Doktorarbeit: Die strafrechtliche Dogmatik von Vorbereitung, Versuch und Rücktritt im europäischen Vergleich

Die strafrechtliche Dogmatik von Vorbereitung, Versuch und Rücktritt im europäischen Vergleich

Unter Einbeziehung der aktuellen Entwicklungen zur ‘Europäisierung‘ des Strafrechts

Strafrecht in Forschung und Praxis, Band 78

Hamburg 2006, 594 Seiten
ISBN 978-3-8300-2533-7

europäisches Strafrecht, Europäische Union, internationales Strafrecht, Rechtsvereinheitlichung, Rechtswissenschaft, Rücktritt, Strafrecht, Versuch, Vorbereitung

Zum Inhalt

Die Studie von Matthias Brockhaus befasst sich schwerpunktmäßig mit dem allgemein-strafrechtlichen Thema „Versuch“ aus einer rechtsvergleichenden, inter- und supranationalen europäischen Perspektive.
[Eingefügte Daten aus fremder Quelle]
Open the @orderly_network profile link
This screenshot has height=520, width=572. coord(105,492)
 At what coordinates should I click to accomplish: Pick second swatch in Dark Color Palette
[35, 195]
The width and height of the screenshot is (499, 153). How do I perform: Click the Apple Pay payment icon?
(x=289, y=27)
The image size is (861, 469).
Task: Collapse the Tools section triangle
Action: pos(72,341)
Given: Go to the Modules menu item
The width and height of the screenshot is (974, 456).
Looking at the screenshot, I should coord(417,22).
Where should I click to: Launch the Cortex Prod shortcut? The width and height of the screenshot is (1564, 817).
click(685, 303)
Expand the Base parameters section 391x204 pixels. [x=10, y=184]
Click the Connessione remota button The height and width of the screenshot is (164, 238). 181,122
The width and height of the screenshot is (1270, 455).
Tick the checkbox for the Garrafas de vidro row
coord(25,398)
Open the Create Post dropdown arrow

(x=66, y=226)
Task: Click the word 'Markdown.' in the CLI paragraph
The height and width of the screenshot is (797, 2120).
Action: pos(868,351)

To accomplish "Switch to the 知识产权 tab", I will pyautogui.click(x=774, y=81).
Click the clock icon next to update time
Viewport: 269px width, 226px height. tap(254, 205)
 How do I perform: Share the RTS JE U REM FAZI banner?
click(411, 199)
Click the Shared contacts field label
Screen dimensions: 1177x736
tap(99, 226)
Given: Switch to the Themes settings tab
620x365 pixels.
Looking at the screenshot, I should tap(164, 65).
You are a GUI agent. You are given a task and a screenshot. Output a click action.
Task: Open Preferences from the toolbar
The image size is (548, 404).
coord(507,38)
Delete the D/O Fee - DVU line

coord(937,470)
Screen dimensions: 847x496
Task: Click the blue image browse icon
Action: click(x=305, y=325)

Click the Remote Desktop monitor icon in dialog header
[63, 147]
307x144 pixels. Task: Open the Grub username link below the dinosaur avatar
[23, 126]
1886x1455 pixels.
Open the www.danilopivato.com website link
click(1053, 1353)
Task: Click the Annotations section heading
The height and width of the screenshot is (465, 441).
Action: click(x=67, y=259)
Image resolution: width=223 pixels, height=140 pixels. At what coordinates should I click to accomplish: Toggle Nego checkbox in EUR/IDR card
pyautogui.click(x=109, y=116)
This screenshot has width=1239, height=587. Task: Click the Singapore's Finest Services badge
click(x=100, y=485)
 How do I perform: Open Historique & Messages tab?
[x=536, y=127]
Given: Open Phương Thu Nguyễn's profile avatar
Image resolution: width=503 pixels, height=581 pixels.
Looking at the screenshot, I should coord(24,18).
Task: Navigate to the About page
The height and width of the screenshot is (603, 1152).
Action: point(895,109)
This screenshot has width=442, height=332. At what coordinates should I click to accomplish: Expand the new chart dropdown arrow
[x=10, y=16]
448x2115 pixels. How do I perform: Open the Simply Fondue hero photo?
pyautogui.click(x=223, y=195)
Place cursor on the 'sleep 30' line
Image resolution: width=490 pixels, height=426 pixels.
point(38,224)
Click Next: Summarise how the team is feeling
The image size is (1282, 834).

Der Verfasser stellt sich vor dem Hintergrund eines an Fahrt gewinnenden Prozesses der „Europäisierung“ des Strafrechts die Frage, wie die verschiedenen Versuchssysteme in der Zukunft in ein einheitliches europäisches Strafrecht verwandelt werden könnten. Neben einer umfassenden Bestandsaufnahme und Auswertung existenter Regelungen in Frankreich, Spanien, Österreich, England/Wales und Dänemark, die in Länderberichten umfassend geprüft werden, schließt die Untersuchung eine Darstellung des vorhandenen Materials zu Vorbereitung, Versuch und Rücktritt im supranationalen Strafrecht (Art. 11bis Corpus Juris) und im Völkerstrafrecht (Art. 25 IStGH-Statut) mit ein. Die im Rahmen einer „wertenden Rechtsvergleichung“ gewonnenen Ergebnisse münden in einen konsensfähigen „Europäischen Modellvorschlag“, der einer subjektiv-objektiven Grundlinie folgt.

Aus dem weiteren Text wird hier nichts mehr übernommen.